Some see Netanyahu’s actions [insistence on Arab recognition of Israel as the Jewish state] as a tactical move to put Palestinians on the defensive, paint them as rejectionists and divert attention from Israel’s controversial settlement construction in the West Bank, which has thrown peace talks into crisis.

Our beloved Inq’s headline left off the LA Times’ fig-leaf “some see”:

A New Stumbling Block to Mideast Peace Talks; Israel Presses Palestinians to Recognize “Jewish State”

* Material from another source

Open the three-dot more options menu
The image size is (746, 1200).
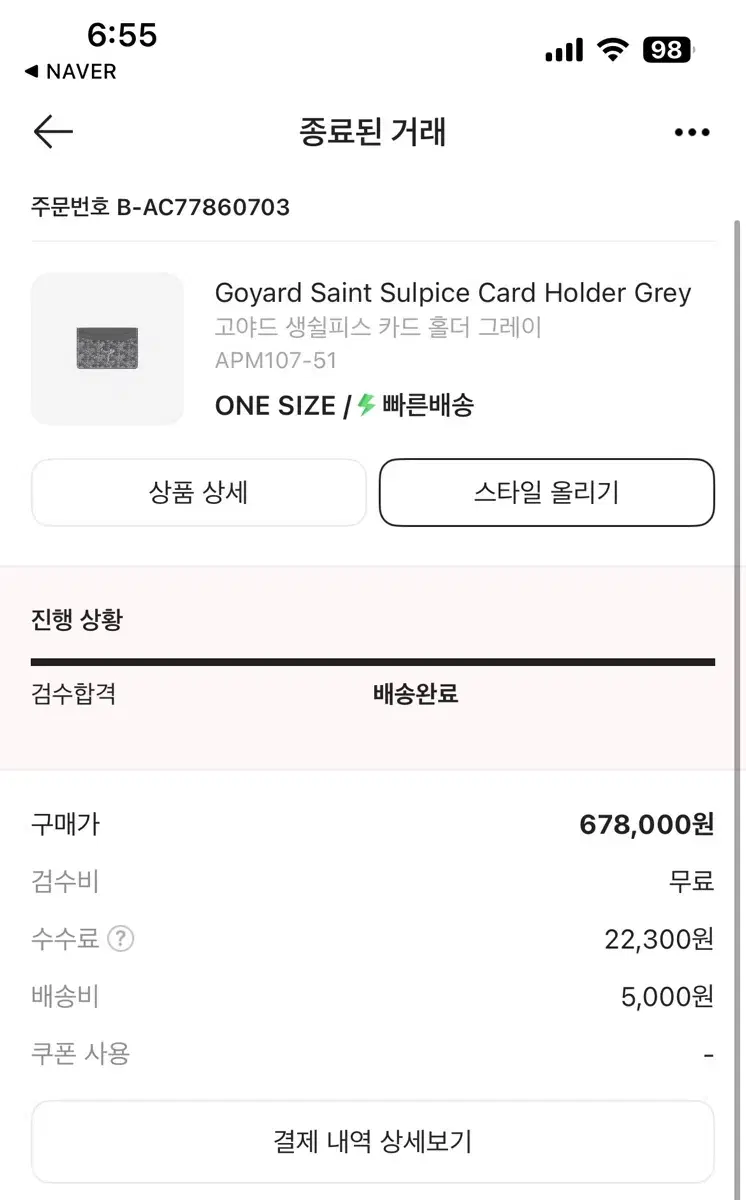pos(692,132)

“A New Stumbling Block”? A “Jewish state” has always been what the land of Israel has been all about all along. The United Nations’ partition resolution with its “Jewish” and “Arab” [btw, not “Palestinian”] states. Before that, the League of Nations’ Palestine Mandate with its ‘Jewish National Home” and “close settlement of Jews on the land” [all the land west of the Jordan]. And before that from the Jewish homeland’s earliest beginnings in 13th century BCE Israelite villages in the Judean and Samarian hills, through the Jews’ continuous biblical and post-biblical presence all through the centuries that, as historian Parkes put it, wrote the Zionists’ “real title deeds,” down to today. The peace process block is not that only Arabs should build homes in Judea, Samaria and parts of Jerusalem that’s had a Jewish majority since 19th century times, for all that the media insistently references “Jewish settlements in the occupied West Bank and East Jerusalem.” The peace process block is Arabs’ insistence on the Six Day War’s and 242’s nullification, and at that as a pre-condition to talks. We’ll see whether the media portrays the impasse correctly this time.